In the same month that Jefferson became President, Rufus King, minister to Great Britain, heard that Spain planned to cede Louisiana to France. Jefferson feared that France would interfere with western colonies. Robert Livingston, who was minister to France, was instructed to tell the French that the United States was not willing to see the colonies of Spain transferred to anyone else except the United States.

In 1801, King sent Madison a copy of the treaty in which Spain gave Louisiana to France. In 1802 Jefferson arranged for one of his friends, Pierre du Pont de Nemourus, to warn France that if they took Louisiana the United States would ally with Great Britain against them. Du Pont, being a businessman, suggested the United States offer as much as $6 million to buy Florida.

On October 18, 1802, Governor Salcedo again suspended the "right of deposit" in New Orleans. Jefferson decided to send James Monroe to try to negotiate with France. Congress decided to give the negotiators $2 million to try to buy the east bank of the Mississippi. Jefferson privately advised them to offer as much as $9,375,000 for the Floridas and New Orleans.

Instead of only purchasing New Orleans and the Floridas the American emissaries James Monroe and Robert Livingston were offered the whole Louisiana territory. They signed the treaty on April 30, 1803. The price was 60 million francs or $15 million U.S. dollars.

Another story to tell would be about the Missouri Compromise. The Missouri Compromise was a plan agreed upon by the U.S. Congress in 1820 to settle the debate over slavery in the Louisiana Purchase. The plan temporarily maintained the balance of free and slave states.

In 1818, the Territory of Missouri applied for statehood. Slavery was legal in the territory and most people expected Missouri a slave state. When Missouri was to be admitted there was an equal number of free and slave states, eleven each. Admitting Missouri threatened to destroy the balance of power in Congress.

Even though this balance had been temporarily upset a number of times it had been easy to decide what state would be free of slave. There was a boundary that separated free states from slave states. This time it would be different. Part of Missouri lay within the free boundary while the other part lay in the slave boundary.

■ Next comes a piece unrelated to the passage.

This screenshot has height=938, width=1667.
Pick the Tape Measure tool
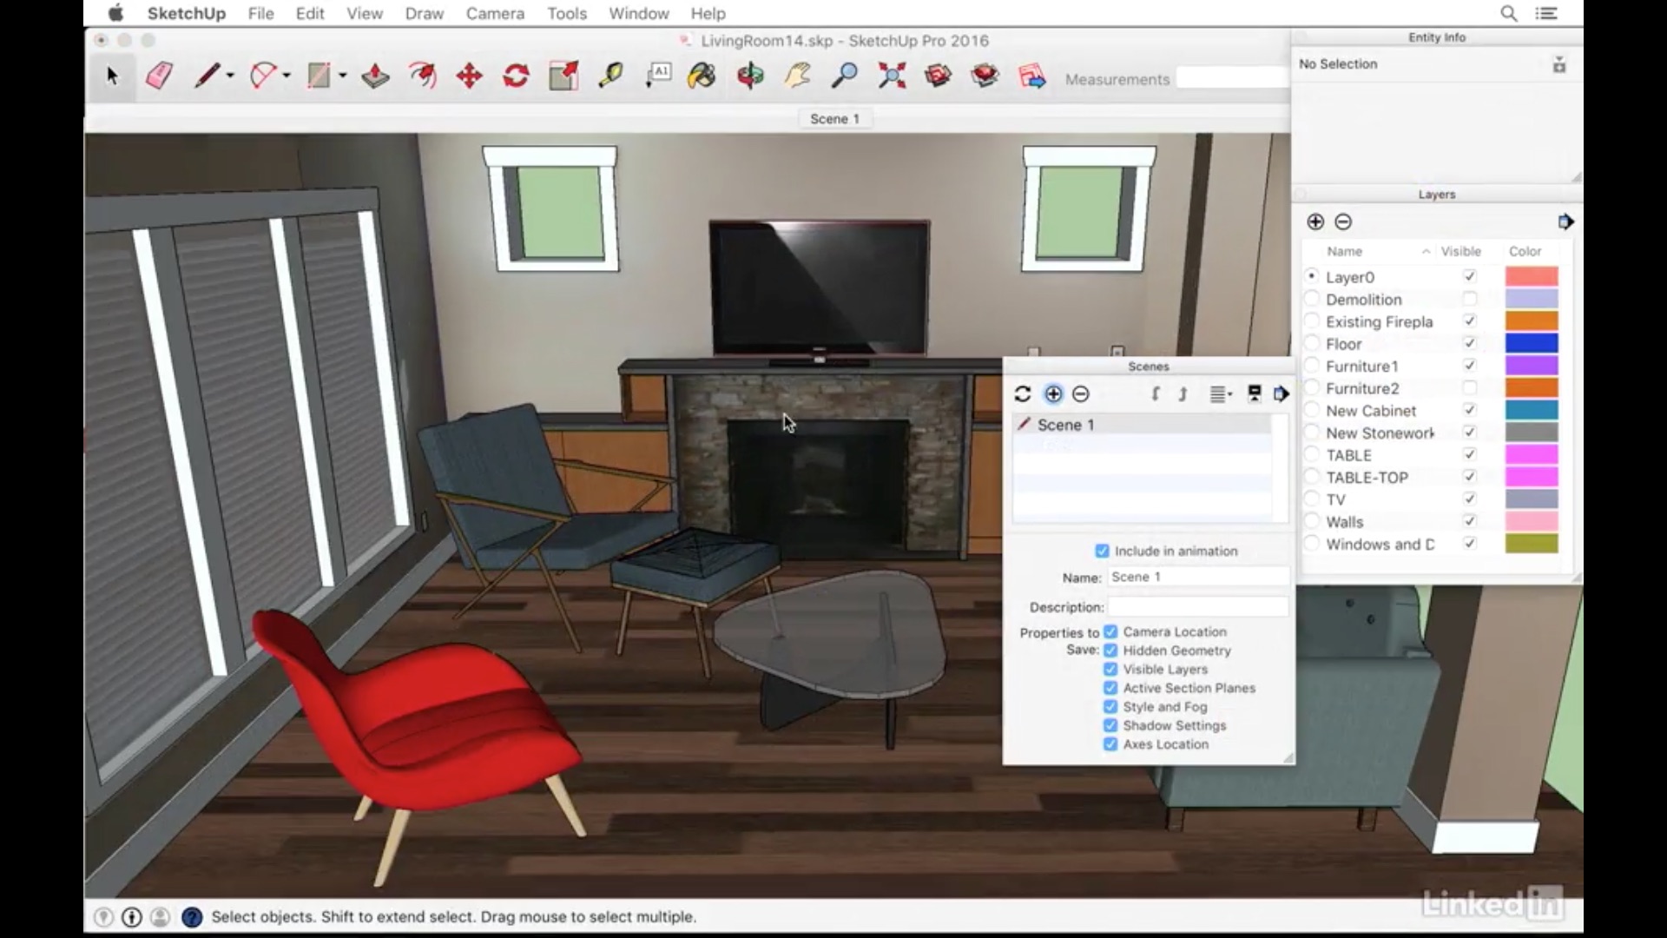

A debate broke out when Representative James Tallmadge of New York introduced an amendment to the bill that let Missouri become a state. Tallmadge did not want any more slaves brought into Missouri. He also wanted to grant freedom to any slave children born after Missouri became a state. The Southerners, however, did not like it. The House of Representatives was dominated by free states so the bill passed the House, but it did not pass the Senate.During the next session of Congress, Maine applied for statehood. With Maine coming in as a free state and Missouri coming in as a slave state the balance in Congress would not be disturbed. This made the Missouri Compromise possible.

The compromise admitted Maine as a free state and authorized Missouri to form a state constitution. The compromise also banned slavery in the Louisiana Purchase of the southern boundary of Missouri except in the state of Missouri. The people of Missouri believed they had the right to decide if they wanted slavery in the state. They wrote a constitution that allowed slavery and that restricted free blacks from entering the state.

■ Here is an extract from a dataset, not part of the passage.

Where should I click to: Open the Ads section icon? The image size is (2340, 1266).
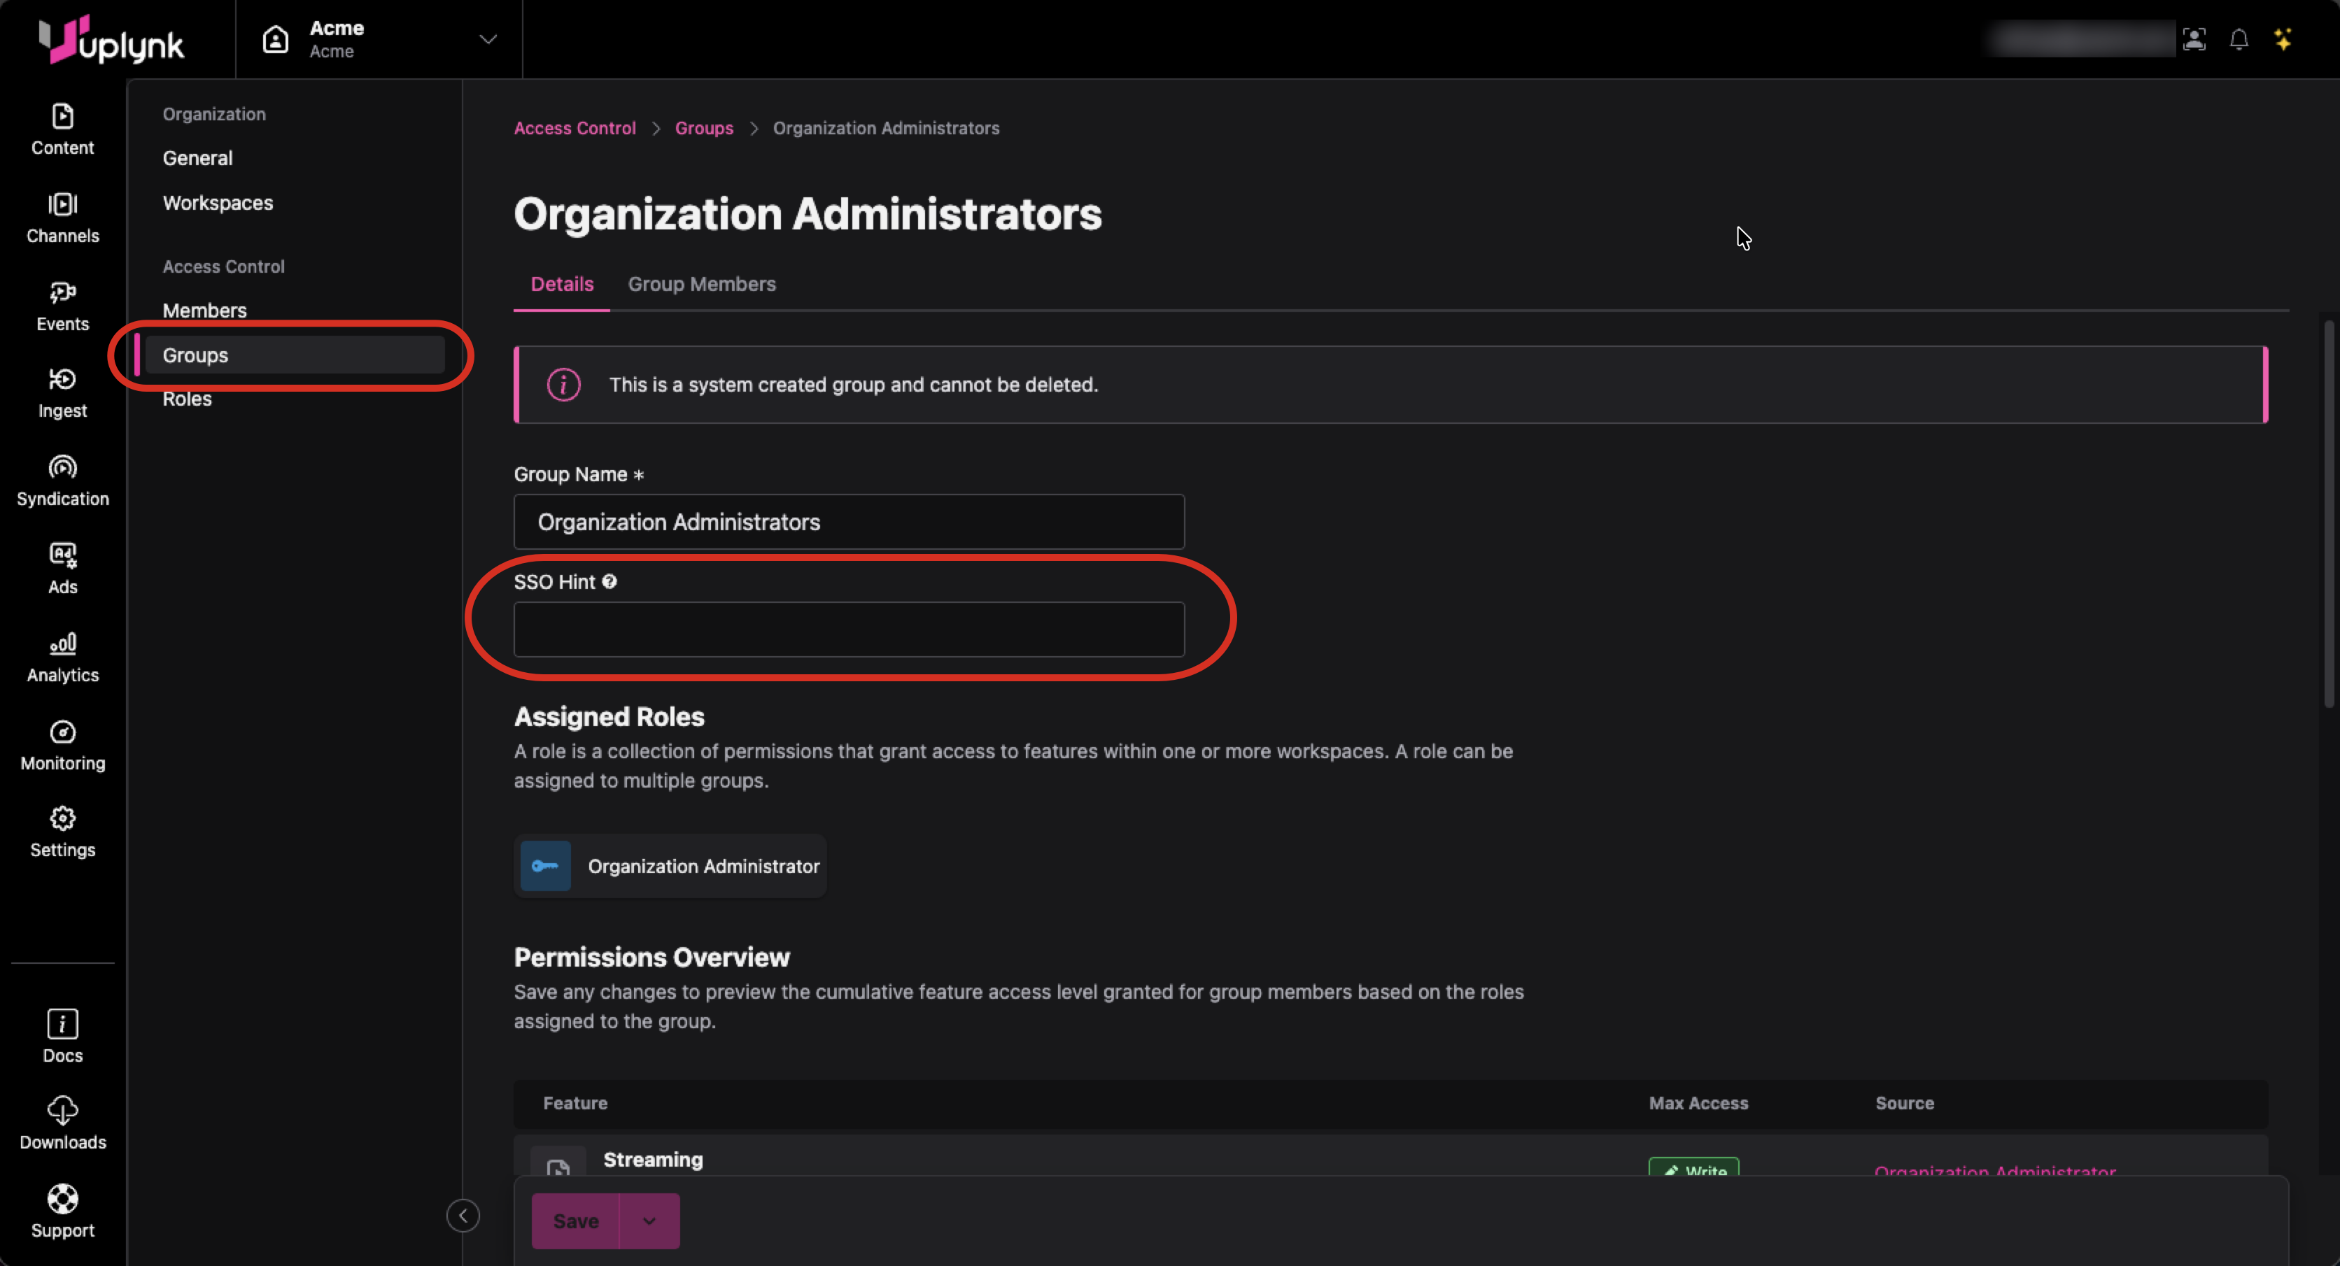click(x=62, y=569)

Before congress would allow Missouri to become a state a second Missouri Compromise was needed. It required Missouri not to deny black citizens their constitutional rights. With this understood, Missouri was admitted to the Union in 1821. Although the compromise worked it was repealed in 1854.

The Louisiana Purchase and the Missouri Compromise both had an effect on the history of the United States. The Louisiana Purchase, the best real estate deal ever made in the United States, made the westward expansion of the nation possible. The Missouri Compromise temporarily solved the dispute of slavery and allowed the admission of new states. These are just two of the many events that made history during 1800-1900.